Respondent contends that there was no immediate delivery of the trucks, nor actual and continued change of possession, and that the retention of the property by the defendant rendered the alleged transfer to his brother fraudulent and void as against the attaching creditor. In support thereof, respondent quotes from certain testimony of the defendant on the trial of the case and from certain portions of the deposition of the third party claimant. Assuming that the court read the deposition or the salient portions thereof, and that the evidence presented caused it to reach the conclusion set forth in the judgment, we are nevertheless confronted with the fact that the third party claimant was not permitted to prove that the testimony of his brother was incorrect by cross-examination of the witness, by presenting evidence to the contrary or by an explanation of any testimony given in his own deposition. The third party claimant was precluded from presenting his side of the case. It was a possible deprivation of property without due process. Section 689, Code Civ. Proc., provides: "... the third party claimant ... shall be entitled to a hearing." In a summary proceeding a court is not required to observe all of the formalities of an ordinary trial, but this does not mean that a party thereto may be precluded from presenting any evidence. [46 Cal. App. 2d 434]

Respondent suggests that the third party claimant did not disclose the nature of the evidence supporting his claim. An informal offer "that we should be permitted to put on our evidence" was made.

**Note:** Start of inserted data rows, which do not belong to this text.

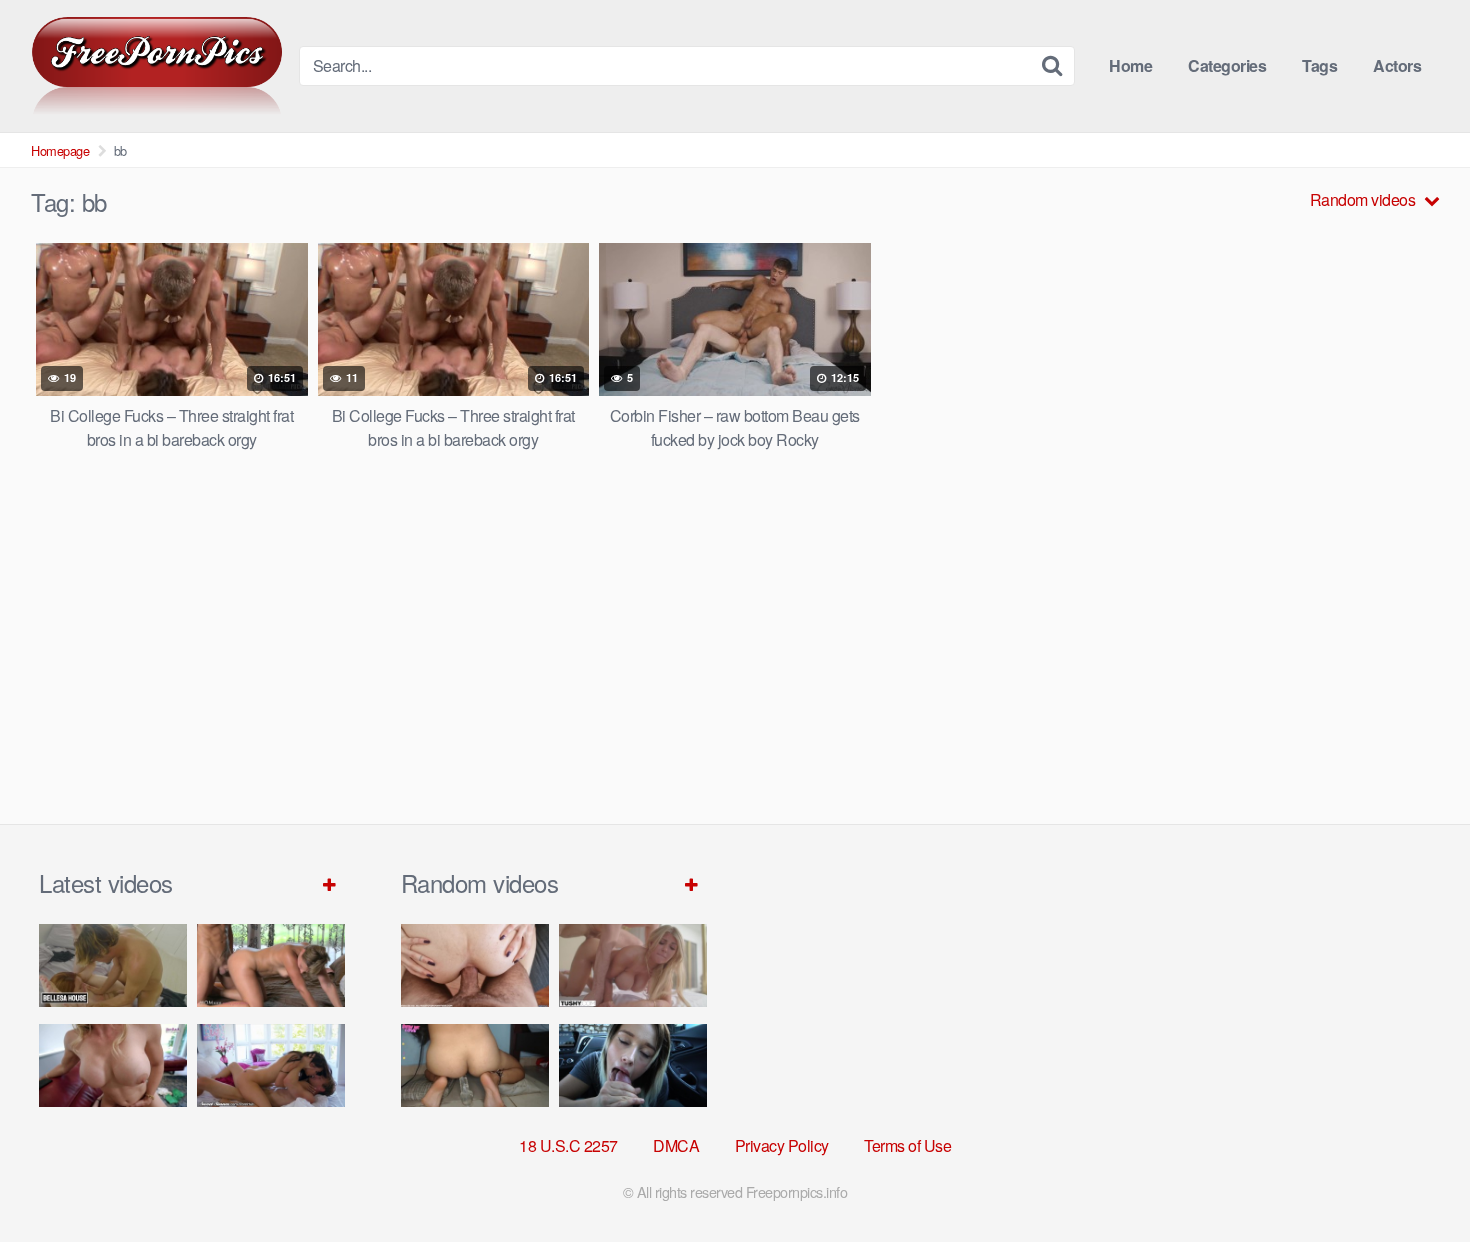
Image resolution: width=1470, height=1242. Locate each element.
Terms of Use (907, 1145)
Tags (1319, 65)
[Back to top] (1415, 1178)
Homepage (60, 150)
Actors (1397, 65)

We cannot hold that a formal offer of proof, by designation of the particular facts expected to be proved, was necessary after the court had stated: "The third party petition is denied." Respondent construes the statement of the attorney for the claimant--"I don't blame you a bit"--as an assent and acquiescence in the action of the court. On the contrary, the attorney made it plain that he desired to present evidence. The remark was merely indicative of the attorney's agreement with the views of the court that the evidence presented by the defendant, whose testimony was in part adverse to that of the third party claimant, was nauseating and should be referred to the grand jury.

The court in its judgment determined that the consideration for the transfer was inadequate; that there was not an actual and continued change of possession, and that the transfer was ineffectual because of non-compliance with section 186 of the Vehicle Code. On the last point the evidence as to what actually occurred in the way of registration following the transfer of April, 1940, from the conditional vendor to the third party claimant, is incomplete. It is possible that these matters might have been cleared up in favor of one of the interested parties had further evidence been presented.

[2] Section 4 1/2 of art. VI of the Constitution was not intended to abrogate constitutional guaranties.

The judgment is reversed.

Peters, P. J., and Knight, J., concurred.